◆ **Text to read**
-------

I want to make an incubator for chicken eggs.

The heat souce should reach its peak heat fast but also cool fast so as to not create drastic swings in the air temperature. The ideal unit should be between 120 and 150 W on a 110v power.

Available to me is a PTC heating element heater that is rated at 250 wats and 220V. If I run it on 110V power, will it generate 125 watts?

cheers
 
Going from 220 to 110 has a double effect.
V=1/2
Also the current is 1/2.
A=1/2
Power is Voltage * Current.
Power in watts = 1/4.
Your power is 62 watts.
Is that enough heat?

At least you are not in a "yellow submarine".
 
Available to me is a PTC heating element heater that is rated at 250 wats and 220V. If I run it on 110V power, will it generate 125 watts?
PTC means "positive temperature coefficient", which means the resistance of the element increases as the temperature increases. This means that the above calculations will yield a lower than actual power value at your decreased voltage and hence power & temperature. The amount of error depends on the coefficient magnitude and the temperature of the element.
 
Is there any particular reason for using the ptc element? It might take some of the guesswork out of the calculation if you used a non-ptc type heating element (in conjunction with a thermostat).

-------

◆ **Supplied data**

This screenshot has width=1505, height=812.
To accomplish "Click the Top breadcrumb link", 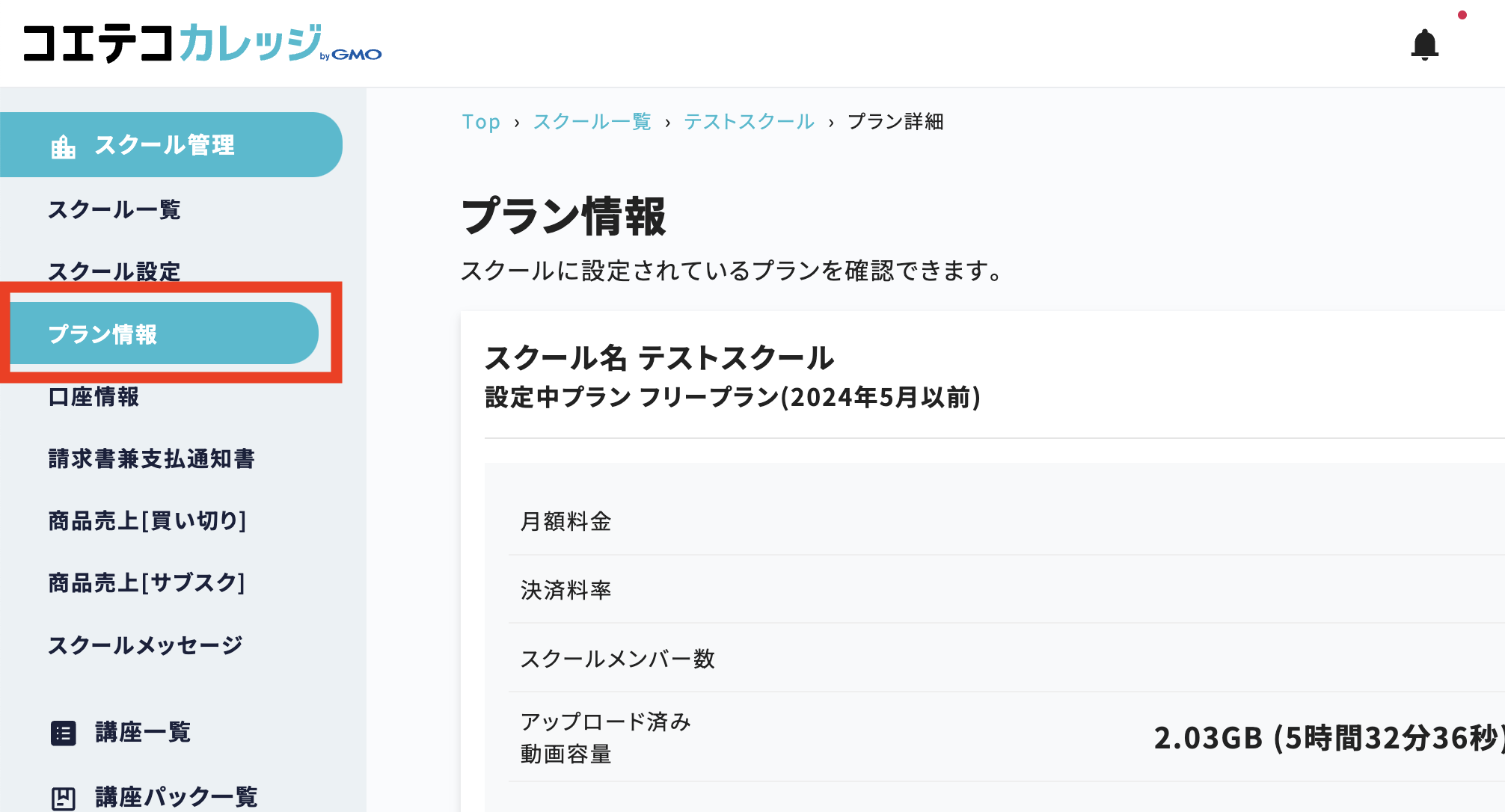I will click(x=480, y=121).
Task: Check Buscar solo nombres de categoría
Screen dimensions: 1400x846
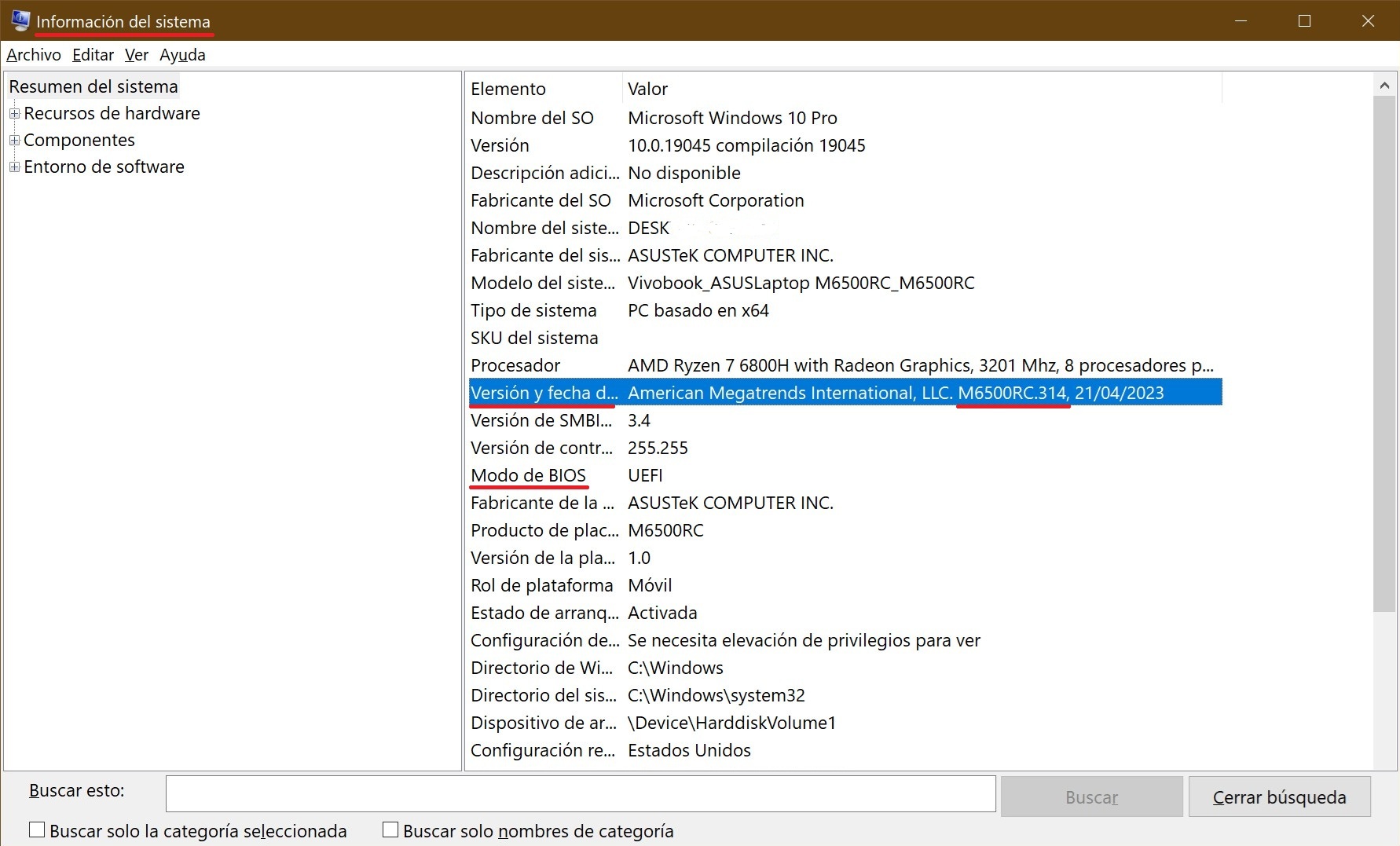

-------

◆ **Goal**
Set down, word for word, the stretch of the egg incubator heater thread from "At least you" through "with a thermostat).".

◆ **Response to this task**
At least you are not in a "yellow submarine".
 
Available to me is a PTC heating element heater that is rated at 250 wats and 220V. If I run it on 110V power, will it generate 125 watts?
PTC means "positive temperature coefficient", which means the resistance of the element increases as the temperature increases. This means that the above calculations will yield a lower than actual power value at your decreased voltage and hence power & temperature. The amount of error depends on the coefficient magnitude and the temperature of the element.
 
Is there any particular reason for using the ptc element? It might take some of the guesswork out of the calculation if you used a non-ptc type heating element (in conjunction with a thermostat).